Mais les éleveurs de poulets et poules pondeuses peuvent aller au bout de leur cycle de production. Cela concerne aussi les pintades, comme celles d’Etienne Blanchard, 4 000 élevées en plein air, qui devraient être livrées aux consommateurs pour les fêtes.
« Il y a une telle concentration de bâtiments de volailles (…) que l’on concentre le risque », observe M. Blanchard, pour qui la crise actuelle remet en cause un modèle d’agriculture trop intensive.
Non loin de là, aux Essarts, Christian Drouin considère, lui, que le gouvernement aurait dû prendre des mesures plus importantes.
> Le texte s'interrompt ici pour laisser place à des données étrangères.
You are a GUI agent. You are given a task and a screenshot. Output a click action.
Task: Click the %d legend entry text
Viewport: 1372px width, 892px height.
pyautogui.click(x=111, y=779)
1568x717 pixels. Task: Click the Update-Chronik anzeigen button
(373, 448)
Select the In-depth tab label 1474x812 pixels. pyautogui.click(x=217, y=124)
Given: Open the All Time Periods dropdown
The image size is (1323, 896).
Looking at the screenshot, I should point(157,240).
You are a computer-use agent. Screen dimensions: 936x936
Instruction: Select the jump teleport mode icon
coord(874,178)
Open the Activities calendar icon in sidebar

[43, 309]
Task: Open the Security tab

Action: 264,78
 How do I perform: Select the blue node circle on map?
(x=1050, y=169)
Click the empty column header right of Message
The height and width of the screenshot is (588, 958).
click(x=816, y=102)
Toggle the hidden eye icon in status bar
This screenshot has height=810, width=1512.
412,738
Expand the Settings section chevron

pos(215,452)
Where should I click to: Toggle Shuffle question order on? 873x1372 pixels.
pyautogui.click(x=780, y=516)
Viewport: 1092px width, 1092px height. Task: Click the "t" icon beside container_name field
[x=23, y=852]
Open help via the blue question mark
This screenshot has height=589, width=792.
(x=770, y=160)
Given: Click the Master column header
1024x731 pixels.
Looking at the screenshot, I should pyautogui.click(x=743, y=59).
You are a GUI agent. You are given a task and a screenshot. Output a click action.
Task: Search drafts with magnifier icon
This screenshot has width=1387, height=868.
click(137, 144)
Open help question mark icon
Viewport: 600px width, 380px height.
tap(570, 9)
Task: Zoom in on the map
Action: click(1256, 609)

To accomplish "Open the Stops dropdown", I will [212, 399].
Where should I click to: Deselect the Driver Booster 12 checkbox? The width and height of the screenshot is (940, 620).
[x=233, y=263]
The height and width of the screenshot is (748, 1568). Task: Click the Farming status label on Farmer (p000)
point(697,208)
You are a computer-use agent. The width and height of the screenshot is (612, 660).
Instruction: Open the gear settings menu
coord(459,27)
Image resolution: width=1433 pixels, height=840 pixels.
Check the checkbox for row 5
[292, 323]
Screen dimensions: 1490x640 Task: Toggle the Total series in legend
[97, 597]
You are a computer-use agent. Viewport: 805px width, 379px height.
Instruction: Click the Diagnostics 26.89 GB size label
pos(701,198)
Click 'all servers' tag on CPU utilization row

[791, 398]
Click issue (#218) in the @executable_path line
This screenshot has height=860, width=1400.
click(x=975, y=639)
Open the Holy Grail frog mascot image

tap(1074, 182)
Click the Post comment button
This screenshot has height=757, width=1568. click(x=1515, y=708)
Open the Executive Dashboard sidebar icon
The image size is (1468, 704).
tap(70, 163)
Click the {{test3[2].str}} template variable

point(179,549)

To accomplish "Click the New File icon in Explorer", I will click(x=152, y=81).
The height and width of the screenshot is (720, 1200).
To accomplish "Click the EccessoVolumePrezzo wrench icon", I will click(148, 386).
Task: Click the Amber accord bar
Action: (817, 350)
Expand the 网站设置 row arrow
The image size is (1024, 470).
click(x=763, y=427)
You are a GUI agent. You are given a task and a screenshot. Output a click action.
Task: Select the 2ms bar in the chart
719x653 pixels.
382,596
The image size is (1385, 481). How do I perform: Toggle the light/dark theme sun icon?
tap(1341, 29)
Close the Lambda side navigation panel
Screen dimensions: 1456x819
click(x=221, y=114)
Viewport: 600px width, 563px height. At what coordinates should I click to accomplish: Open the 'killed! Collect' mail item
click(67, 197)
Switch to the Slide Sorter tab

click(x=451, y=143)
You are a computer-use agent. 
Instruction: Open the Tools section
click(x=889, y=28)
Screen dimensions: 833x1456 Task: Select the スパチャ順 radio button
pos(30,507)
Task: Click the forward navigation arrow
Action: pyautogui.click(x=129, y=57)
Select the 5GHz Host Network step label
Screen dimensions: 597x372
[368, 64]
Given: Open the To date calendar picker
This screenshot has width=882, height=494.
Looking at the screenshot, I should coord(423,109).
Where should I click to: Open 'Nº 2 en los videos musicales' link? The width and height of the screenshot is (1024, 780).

« Ils font passer les intérêts économiques avant les problèmes sanitaires.
Il fallait, sur toute la Vendée, même les départements limitrophes, un arrêt de mise en place (de lancement d’un nouveau cycle de production, ndlr) de toutes les espèces », déplore l’agriculteur de 59 ans contraint de ramasser les cadavres de volailles, en mars.
L’éleveur redoute de revivre le même scénario, mais concède que sa situation professionnelle est plus rassurante que celles de confrères, notamment ceux qui débutent. Lui, a déjà remboursé son poulailler et produit aussi de la viande bovine.
« J’ai des voisins qui ont arrêté » leur élevage de volailles, « pendant un laps de temps, et sont allés travailler dans les usines du coin », témoigne Etienne Blanchard.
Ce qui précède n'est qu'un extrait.